(Screen-element location rows)

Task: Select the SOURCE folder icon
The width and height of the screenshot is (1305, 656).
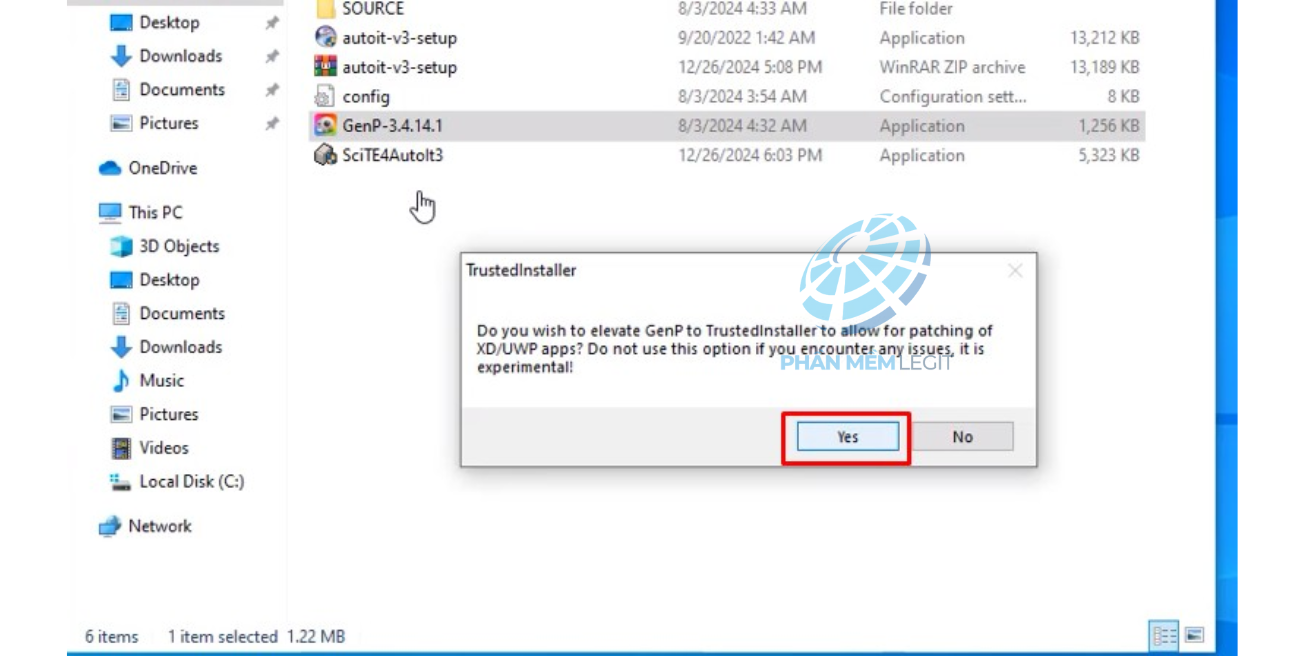Action: click(x=325, y=10)
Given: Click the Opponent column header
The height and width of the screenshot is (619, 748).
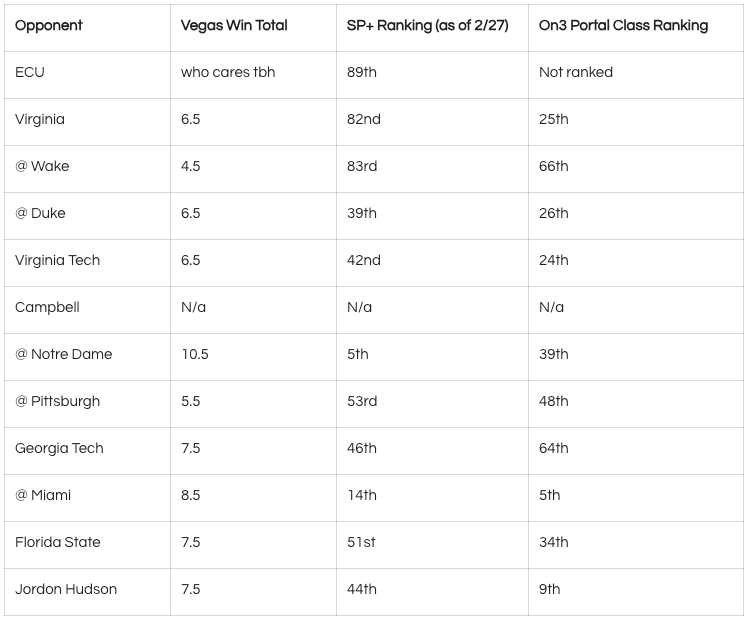Looking at the screenshot, I should pyautogui.click(x=87, y=28).
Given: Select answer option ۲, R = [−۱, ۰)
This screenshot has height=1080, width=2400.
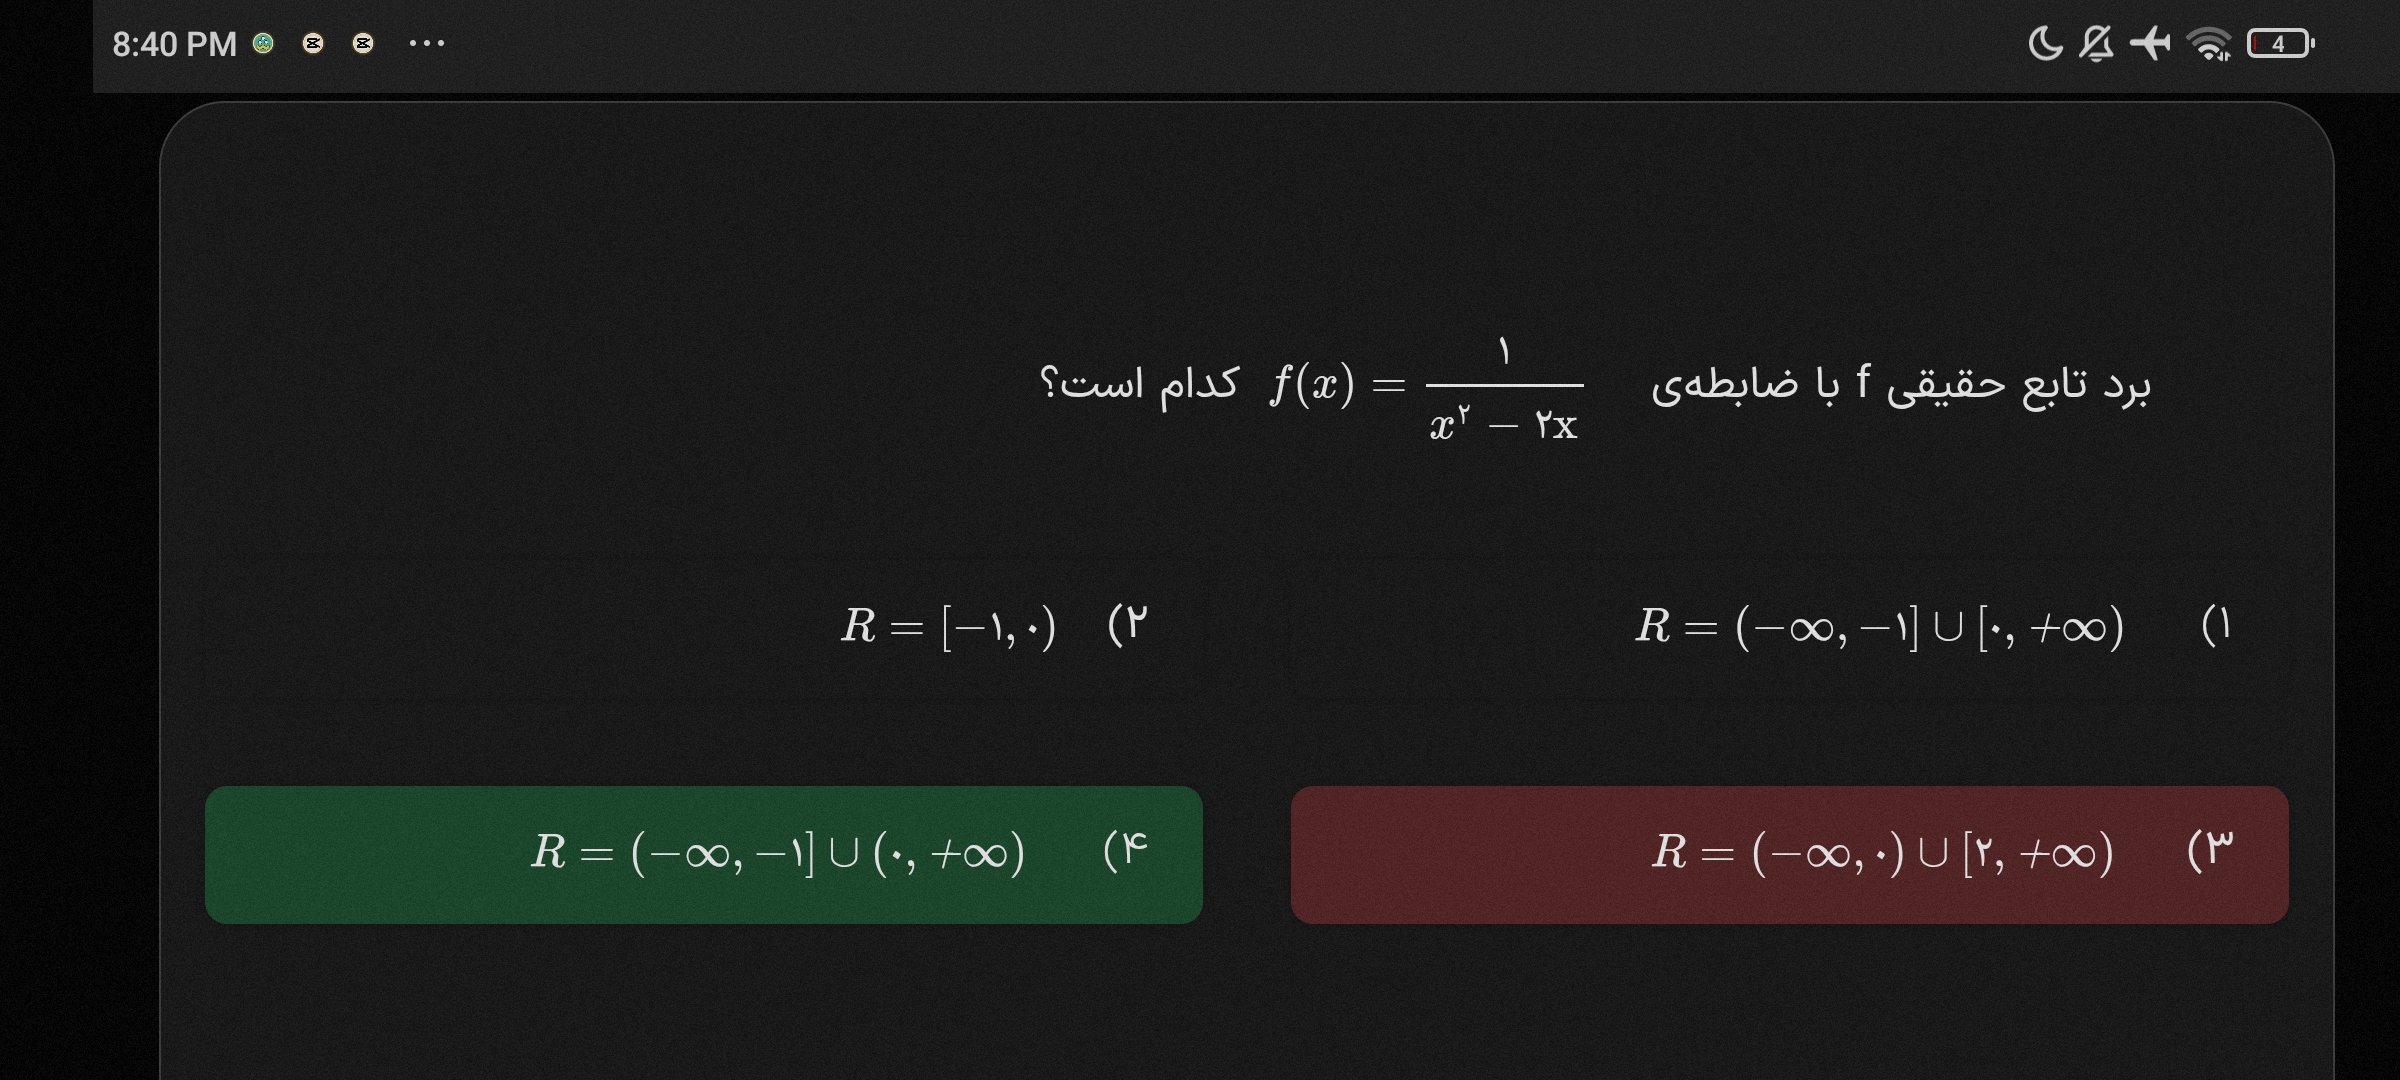Looking at the screenshot, I should coord(948,627).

# Exercise description
Reproduce the rows verbatim from the line containing "Given: Click the Opponent column header" through the end of the rows, both ends included. Omit the pictures from your answer.

# Output of the exercise
Given: Click the Opponent column header
The height and width of the screenshot is (619, 748).
Looking at the screenshot, I should pyautogui.click(x=87, y=28).
Given: Select answer option ۲, R = [−۱, ۰)
This screenshot has height=1080, width=2400.
Looking at the screenshot, I should coord(948,627).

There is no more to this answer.